Wednesday, March 15, 2006

Joshua Harris, I blame you!

Since we live in a culture of blame, I've decided to blame my single status on none other than Joshua Harris, who started the entire anti-dating revolution.

Here's my logic:

- When I was younger, I decided not to date. I decided that it would be truly wonderful if the first guy I kissed was the guy I married.

- Although I knew deep down that I couldn't expect that the first guy I dated would be the one I married, it still put a lot of pressure on me in my choices.

- This part is going to be confusing, so bear with me. I only wanted to date someone I could marry. I don't know anyone well enough right now (or at any time in the past) to decide that I could marry them. Therefore, I could date no one.

- However, rather than being conscious of this thinking, I simply sent out "stay away!" vibes.

And now it's too late.

2 comments:

Anonymous said...

Hey Julie, I totally get what you're talking about. Is the fact that I've waited this long to date going to make me inept at the whole thing. Really, do I have any clue what I'm doing? I've decided just to stay open to possibilities, but its hard when I have no idea if I'm even going to stay around here. I figure the best plan...keep my eyes on Jesus, what can go wrong when you're doing whats right?

Julie said...

Wendy...

See, here's the thing. Girls think differently about their best friends than guys do. I've had many best male friends that I have been interested in and I've sat and listened to them as they struggle with girl after girl after girl.
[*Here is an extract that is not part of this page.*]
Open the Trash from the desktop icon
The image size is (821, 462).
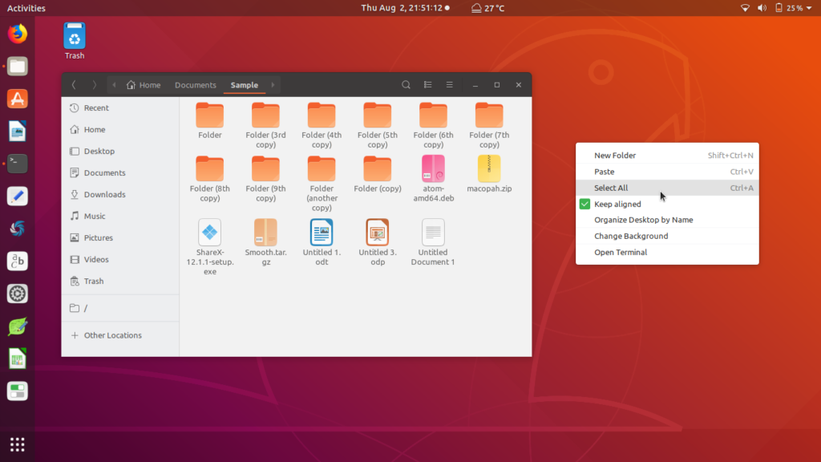[74, 36]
Guys and girls think so differently that, in my opinion, any girl who thinks that - even though the guy isn't saying anything, he's still interested, - is destined to get hurt.
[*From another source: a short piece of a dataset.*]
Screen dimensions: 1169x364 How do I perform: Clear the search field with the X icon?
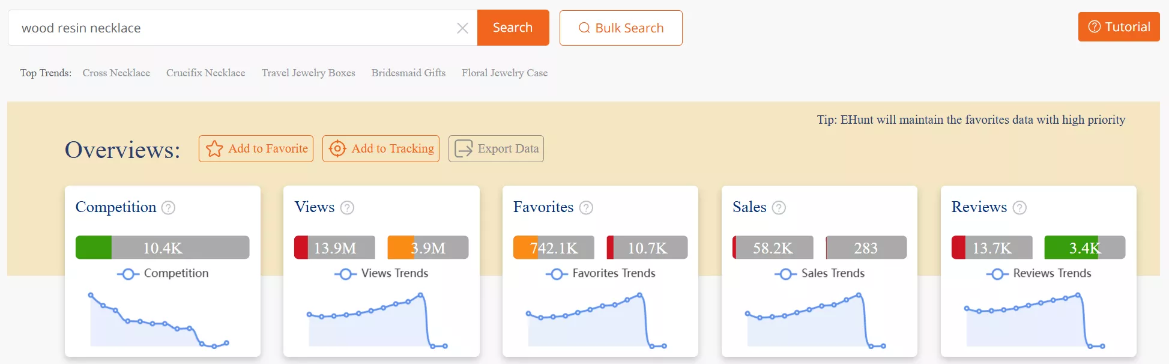[462, 28]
SO, saying that you are "dating" helps to clarify the relationship, and reduces any ambiguity that comes from the girl inevitably reading too much into anything.

Sadly enough, guys flirt with girls they aren't interested in. (and girls do the same, to be fair) So, you're not dating, or courting, or whatever you want to call it, unless you've talked about it. And then, there's no point in saying "we're just friends" if you both know there's something there.

Um... yeah, hope that makes sense.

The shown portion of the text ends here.